Work to be completed
With nothing left out, give the data back exactly.

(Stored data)
###

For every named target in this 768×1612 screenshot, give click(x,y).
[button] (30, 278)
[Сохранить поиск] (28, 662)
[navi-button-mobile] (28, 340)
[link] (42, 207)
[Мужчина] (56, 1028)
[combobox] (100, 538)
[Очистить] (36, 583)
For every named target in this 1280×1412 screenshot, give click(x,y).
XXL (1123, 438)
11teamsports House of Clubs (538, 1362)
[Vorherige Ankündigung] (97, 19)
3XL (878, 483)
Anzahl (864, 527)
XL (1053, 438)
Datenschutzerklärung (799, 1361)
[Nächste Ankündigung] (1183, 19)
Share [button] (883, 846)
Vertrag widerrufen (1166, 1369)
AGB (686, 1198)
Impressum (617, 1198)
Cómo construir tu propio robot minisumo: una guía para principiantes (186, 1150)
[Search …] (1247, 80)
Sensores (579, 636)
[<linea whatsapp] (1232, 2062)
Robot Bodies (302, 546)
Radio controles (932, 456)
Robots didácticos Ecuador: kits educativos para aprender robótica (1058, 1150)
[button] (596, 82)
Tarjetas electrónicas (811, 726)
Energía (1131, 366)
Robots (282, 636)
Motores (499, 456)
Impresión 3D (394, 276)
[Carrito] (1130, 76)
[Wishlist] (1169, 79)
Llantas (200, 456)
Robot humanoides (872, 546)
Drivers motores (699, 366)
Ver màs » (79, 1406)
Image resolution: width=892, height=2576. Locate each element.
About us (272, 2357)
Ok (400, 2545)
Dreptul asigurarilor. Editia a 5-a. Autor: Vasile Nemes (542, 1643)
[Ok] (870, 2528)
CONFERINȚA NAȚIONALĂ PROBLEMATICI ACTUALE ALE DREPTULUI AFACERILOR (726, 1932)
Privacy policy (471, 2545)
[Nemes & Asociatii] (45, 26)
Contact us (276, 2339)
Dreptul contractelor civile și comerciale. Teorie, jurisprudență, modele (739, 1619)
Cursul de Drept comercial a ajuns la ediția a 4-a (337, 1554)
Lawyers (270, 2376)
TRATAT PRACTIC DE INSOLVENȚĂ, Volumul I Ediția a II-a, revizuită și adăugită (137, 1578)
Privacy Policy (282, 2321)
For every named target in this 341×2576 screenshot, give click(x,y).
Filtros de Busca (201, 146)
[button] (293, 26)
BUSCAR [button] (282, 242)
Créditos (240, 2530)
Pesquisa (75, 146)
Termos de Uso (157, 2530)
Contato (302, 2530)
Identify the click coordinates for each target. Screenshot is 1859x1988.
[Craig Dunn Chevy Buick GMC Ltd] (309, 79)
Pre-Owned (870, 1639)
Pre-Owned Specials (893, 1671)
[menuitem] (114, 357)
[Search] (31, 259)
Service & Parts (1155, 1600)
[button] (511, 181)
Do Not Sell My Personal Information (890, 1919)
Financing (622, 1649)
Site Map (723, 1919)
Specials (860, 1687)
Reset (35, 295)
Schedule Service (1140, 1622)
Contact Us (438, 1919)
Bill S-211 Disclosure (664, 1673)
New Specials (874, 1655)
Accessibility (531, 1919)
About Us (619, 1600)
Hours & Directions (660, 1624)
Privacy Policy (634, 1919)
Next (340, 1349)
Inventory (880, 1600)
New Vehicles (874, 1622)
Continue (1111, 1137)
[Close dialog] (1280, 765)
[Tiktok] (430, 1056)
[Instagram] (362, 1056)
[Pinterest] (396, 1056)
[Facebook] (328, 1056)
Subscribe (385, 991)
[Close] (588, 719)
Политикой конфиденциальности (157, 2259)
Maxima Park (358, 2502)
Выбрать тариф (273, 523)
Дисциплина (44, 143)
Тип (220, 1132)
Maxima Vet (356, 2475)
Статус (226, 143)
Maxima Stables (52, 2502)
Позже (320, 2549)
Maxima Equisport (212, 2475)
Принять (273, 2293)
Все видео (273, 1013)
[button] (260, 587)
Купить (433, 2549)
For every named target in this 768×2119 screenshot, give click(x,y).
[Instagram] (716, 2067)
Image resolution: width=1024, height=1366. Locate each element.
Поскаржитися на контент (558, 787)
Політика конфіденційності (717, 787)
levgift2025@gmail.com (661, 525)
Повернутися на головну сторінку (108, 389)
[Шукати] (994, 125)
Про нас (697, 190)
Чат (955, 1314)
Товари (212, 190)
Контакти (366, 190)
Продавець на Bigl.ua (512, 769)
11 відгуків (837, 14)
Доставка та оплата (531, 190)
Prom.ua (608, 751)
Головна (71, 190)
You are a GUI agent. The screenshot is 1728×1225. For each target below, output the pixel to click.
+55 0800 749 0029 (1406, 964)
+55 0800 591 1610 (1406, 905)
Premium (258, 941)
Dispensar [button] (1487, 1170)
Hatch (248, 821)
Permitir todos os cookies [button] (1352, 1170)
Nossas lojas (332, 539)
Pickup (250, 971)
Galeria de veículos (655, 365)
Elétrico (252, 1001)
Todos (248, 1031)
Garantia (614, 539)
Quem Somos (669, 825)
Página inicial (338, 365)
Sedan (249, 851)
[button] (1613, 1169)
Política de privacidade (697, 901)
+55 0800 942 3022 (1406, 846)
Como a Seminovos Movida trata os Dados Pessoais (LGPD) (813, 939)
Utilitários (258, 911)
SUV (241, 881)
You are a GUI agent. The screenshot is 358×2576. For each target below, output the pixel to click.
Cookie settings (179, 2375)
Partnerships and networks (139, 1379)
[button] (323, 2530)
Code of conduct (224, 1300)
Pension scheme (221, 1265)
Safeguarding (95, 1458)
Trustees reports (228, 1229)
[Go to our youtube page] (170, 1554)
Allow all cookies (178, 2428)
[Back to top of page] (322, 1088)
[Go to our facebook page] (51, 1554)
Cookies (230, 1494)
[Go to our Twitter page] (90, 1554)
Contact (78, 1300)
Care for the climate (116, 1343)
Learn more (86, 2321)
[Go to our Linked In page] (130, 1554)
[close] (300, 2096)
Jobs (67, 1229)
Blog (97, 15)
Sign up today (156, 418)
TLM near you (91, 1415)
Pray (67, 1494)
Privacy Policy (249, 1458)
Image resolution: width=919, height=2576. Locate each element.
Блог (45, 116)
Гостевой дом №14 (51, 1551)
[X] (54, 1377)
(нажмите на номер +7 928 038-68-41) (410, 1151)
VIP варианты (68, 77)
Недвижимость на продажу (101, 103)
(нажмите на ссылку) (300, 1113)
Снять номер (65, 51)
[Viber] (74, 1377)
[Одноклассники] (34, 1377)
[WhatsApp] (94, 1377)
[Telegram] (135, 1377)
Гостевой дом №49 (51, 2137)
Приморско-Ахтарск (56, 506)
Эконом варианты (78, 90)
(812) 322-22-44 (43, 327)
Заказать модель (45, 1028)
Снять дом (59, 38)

###

Solution to the problem
For every named target in this 768×1612 screenshot, give click(x,y).
[button] (30, 278)
[Сохранить поиск] (28, 662)
[navi-button-mobile] (28, 340)
[link] (42, 207)
[Мужчина] (56, 1028)
[combobox] (100, 538)
[Очистить] (36, 583)
For every named target in this 1280×1412 screenshot, give click(x,y).
XXL (1123, 438)
11teamsports House of Clubs (538, 1362)
[Vorherige Ankündigung] (97, 19)
3XL (878, 483)
Anzahl (864, 527)
XL (1053, 438)
Datenschutzerklärung (799, 1361)
[Nächste Ankündigung] (1183, 19)
Share [button] (883, 846)
Vertrag widerrufen (1166, 1369)
AGB (686, 1198)
Impressum (617, 1198)
Cómo construir tu propio robot minisumo: una guía para principiantes (186, 1150)
[Search …] (1247, 80)
Sensores (579, 636)
[<linea whatsapp] (1232, 2062)
Robot Bodies (302, 546)
Radio controles (932, 456)
Robots didácticos Ecuador: kits educativos para aprender robótica (1058, 1150)
[button] (596, 82)
Tarjetas electrónicas (811, 726)
Energía (1131, 366)
Robots (282, 636)
Motores (499, 456)
Impresión 3D (394, 276)
[Carrito] (1130, 76)
[Wishlist] (1169, 79)
Llantas (200, 456)
Robot humanoides (872, 546)
Drivers motores (699, 366)
Ver màs » (79, 1406)
Image resolution: width=892, height=2576. Locate each element.
About us (272, 2357)
Ok (400, 2545)
Dreptul asigurarilor. Editia a 5-a. Autor: Vasile Nemes (542, 1643)
[Ok] (870, 2528)
CONFERINȚA NAȚIONALĂ PROBLEMATICI ACTUALE ALE DREPTULUI AFACERILOR (726, 1932)
Privacy policy (471, 2545)
[Nemes & Asociatii] (45, 26)
Contact us (276, 2339)
Dreptul contractelor civile și comerciale. Teorie, jurisprudență, modele (739, 1619)
Cursul de Drept comercial a ajuns la ediția a 4-a (337, 1554)
Lawyers (270, 2376)
TRATAT PRACTIC DE INSOLVENȚĂ, Volumul I Ediția a II-a, revizuită și adăugită (137, 1578)
Privacy Policy (282, 2321)
For every named target in this 341×2576 screenshot, give click(x,y).
Filtros de Busca (201, 146)
[button] (293, 26)
BUSCAR [button] (282, 242)
Créditos (240, 2530)
Pesquisa (75, 146)
Termos de Uso (157, 2530)
Contato (302, 2530)
Identify the click coordinates for each target. Screenshot is 1859x1988.
[Craig Dunn Chevy Buick GMC Ltd] (309, 79)
Pre-Owned (870, 1639)
Pre-Owned Specials (893, 1671)
[menuitem] (114, 357)
[Search] (31, 259)
Service & Parts (1155, 1600)
[button] (511, 181)
Do Not Sell My Personal Information (890, 1919)
Financing (622, 1649)
Site Map (723, 1919)
Specials (860, 1687)
Reset (35, 295)
Schedule Service (1140, 1622)
Contact Us (438, 1919)
Bill S-211 Disclosure (664, 1673)
New Specials (874, 1655)
Accessibility (531, 1919)
About Us (619, 1600)
Hours & Directions (660, 1624)
Privacy Policy (634, 1919)
Next (340, 1349)
Inventory (880, 1600)
New Vehicles (874, 1622)
Continue (1111, 1137)
[Close dialog] (1280, 765)
[Tiktok] (430, 1056)
[Instagram] (362, 1056)
[Pinterest] (396, 1056)
[Facebook] (328, 1056)
Subscribe (385, 991)
[Close] (588, 719)
Политикой конфиденциальности (157, 2259)
Maxima Park (358, 2502)
Выбрать тариф (273, 523)
Дисциплина (44, 143)
Тип (220, 1132)
Maxima Vet (356, 2475)
Статус (226, 143)
Maxima Stables (52, 2502)
Позже (320, 2549)
Maxima Equisport (212, 2475)
Принять (273, 2293)
Все видео (273, 1013)
[button] (260, 587)
Купить (433, 2549)
For every named target in this 768×2119 screenshot, give click(x,y).
[Instagram] (716, 2067)
Image resolution: width=1024, height=1366. Locate each element.
Поскаржитися на контент (558, 787)
Політика конфіденційності (717, 787)
levgift2025@gmail.com (661, 525)
Повернутися на головну сторінку (108, 389)
[Шукати] (994, 125)
Про нас (697, 190)
Чат (955, 1314)
Товари (212, 190)
Контакти (366, 190)
Продавець на Bigl.ua (512, 769)
11 відгуків (837, 14)
Доставка та оплата (531, 190)
Prom.ua (608, 751)
Головна (71, 190)
You are a GUI agent. The screenshot is 1728×1225. For each target below, output the pixel to click.
+55 0800 749 0029 (1406, 964)
+55 0800 591 1610 (1406, 905)
Premium (258, 941)
Dispensar [button] (1487, 1170)
Hatch (248, 821)
Permitir todos os cookies [button] (1352, 1170)
Nossas lojas (332, 539)
Pickup (250, 971)
Galeria de veículos (655, 365)
Elétrico (252, 1001)
Todos (248, 1031)
Garantia (614, 539)
Quem Somos (669, 825)
Página inicial (338, 365)
Sedan (249, 851)
[button] (1613, 1169)
Política de privacidade (697, 901)
+55 0800 942 3022 (1406, 846)
Como a Seminovos Movida trata os Dados Pessoais (LGPD) (813, 939)
Utilitários (258, 911)
SUV (241, 881)
You are a GUI agent. The screenshot is 358×2576. For each target below, output the pixel to click.
Cookie settings (179, 2375)
Partnerships and networks (139, 1379)
[button] (323, 2530)
Code of conduct (224, 1300)
Pension scheme (221, 1265)
Safeguarding (95, 1458)
Trustees reports (228, 1229)
[Go to our youtube page] (170, 1554)
Allow all cookies (178, 2428)
[Back to top of page] (322, 1088)
[Go to our facebook page] (51, 1554)
Cookies (230, 1494)
[Go to our Twitter page] (90, 1554)
Contact (78, 1300)
Care for the climate (116, 1343)
Learn more (86, 2321)
[Go to our Linked In page] (130, 1554)
[close] (300, 2096)
Jobs (67, 1229)
Blog (97, 15)
Sign up today (156, 418)
TLM near you (91, 1415)
Pray (67, 1494)
Privacy Policy (249, 1458)
Image resolution: width=919, height=2576. Locate each element.
Блог (45, 116)
Гостевой дом №14 (51, 1551)
[X] (54, 1377)
(нажмите на номер +7 928 038-68-41) (410, 1151)
VIP варианты (68, 77)
Недвижимость на продажу (101, 103)
(нажмите на ссылку) (300, 1113)
Снять номер (65, 51)
[Viber] (74, 1377)
[Одноклассники] (34, 1377)
[WhatsApp] (94, 1377)
[Telegram] (135, 1377)
Гостевой дом №49 (51, 2137)
Приморско-Ахтарск (56, 506)
Эконом варианты (78, 90)
(812) 322-22-44 (43, 327)
Заказать модель (45, 1028)
Снять дом (59, 38)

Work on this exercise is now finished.